The Tenner laboratory is contributing to the emerging understanding of the role of the complement system in directing an appropriate immune response, with a specific focus on neurodegenerative conditions like Alzheimer’s disease (AD). Our lab is highly collaborative and supportive of Team science.

We are completing preclinical studies necessary to establish rationale for a clinical trial testing an antagonist of the C5a receptor 1 as a treatment for AD and/or other acquired cognitive disorders caused by aging, cancer, neurodegeneration or other injury. In AD, the complement pathway (which is normally protective during infection) is activated by amyloid fibrils (and later by hyperphosphorylated tau) and can cause detrimental inflammation and neurotoxicity in an accelerating cycle of microglial and astrocyte activation. Administering a specific inhibitor of this inflammatory event improved cognitive performance and suppressed neuronal pathology in AD mouse models suggesting that this strategy may be a beneficial treatment to slow the progression of AD. With our UCI collaborators we currently are defining the molecular pathways involved in these processes using bulk, single-cell and single nucleus RNA-Seq, immunohistochemistry, and behavior, and aligning our results to characteristics of human AD.

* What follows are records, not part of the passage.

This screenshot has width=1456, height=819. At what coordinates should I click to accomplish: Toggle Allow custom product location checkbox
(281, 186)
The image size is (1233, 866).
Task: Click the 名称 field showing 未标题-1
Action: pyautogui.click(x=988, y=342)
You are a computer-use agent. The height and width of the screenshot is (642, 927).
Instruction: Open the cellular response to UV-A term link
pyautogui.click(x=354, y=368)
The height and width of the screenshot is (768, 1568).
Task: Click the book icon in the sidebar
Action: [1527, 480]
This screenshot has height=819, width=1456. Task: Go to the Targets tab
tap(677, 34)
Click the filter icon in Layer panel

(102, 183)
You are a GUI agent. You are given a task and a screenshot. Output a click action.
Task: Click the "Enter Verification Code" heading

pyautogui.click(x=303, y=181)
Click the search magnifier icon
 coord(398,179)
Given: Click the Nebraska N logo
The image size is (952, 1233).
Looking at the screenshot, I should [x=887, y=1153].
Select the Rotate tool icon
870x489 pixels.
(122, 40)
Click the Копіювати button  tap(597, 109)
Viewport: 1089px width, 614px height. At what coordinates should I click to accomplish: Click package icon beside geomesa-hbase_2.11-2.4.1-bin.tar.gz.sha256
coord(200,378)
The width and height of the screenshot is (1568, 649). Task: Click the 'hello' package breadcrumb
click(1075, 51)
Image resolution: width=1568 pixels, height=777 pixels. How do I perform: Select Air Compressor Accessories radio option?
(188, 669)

Early components of the complement cascade play a role in a normal process of synaptic pruning. The mechanisms regulating synaptic pruning is now being actively explored by many laboratories during neuronal development, normal synaptic plasticity, and as a contributor to cognitive loss seen in neurodegenerative or neurological disorders. While beneficial during development, whether induction of excessive pruning may contribute to detrimental effects in certain disorders in the adult, such as AD, is currently under investigation. Our lab uses superresolution and high resolution confocal microscopy to explore this activity in mouse models and its effect on cognition during aging and neurodegenerative disorders.

We have also identified a neuroprotective pathways mediated by the complement component C1q (in the absence of the other complement components). C1q increases the response of the body’s scavenger cells, including microglia, to ingest dying cells and cellular debris and modifies the scavenger cell’s gene expression to promote an anti-inflammatory response, all of which are beneficial in the brain (as well as protective against autoimmunity). Furthermore, C1q is neuroprotective toward the toxic effects of amyloid fibrils. Thus, another current goal in the Tenner laboratory is to investigate these C1q-mediated neuroprotective pathways using both in vitro human iPSC derived neurons and in vivo with an inducible conditional knock out of C1q in mouse models of AD. The goal is to develop a therapeutic strategy to enhance neuronal resilience, which may then be coupled with the above mentioned anti inflammatory C5aR1 antagonist as a combination therapy for neurodegenerative diseases.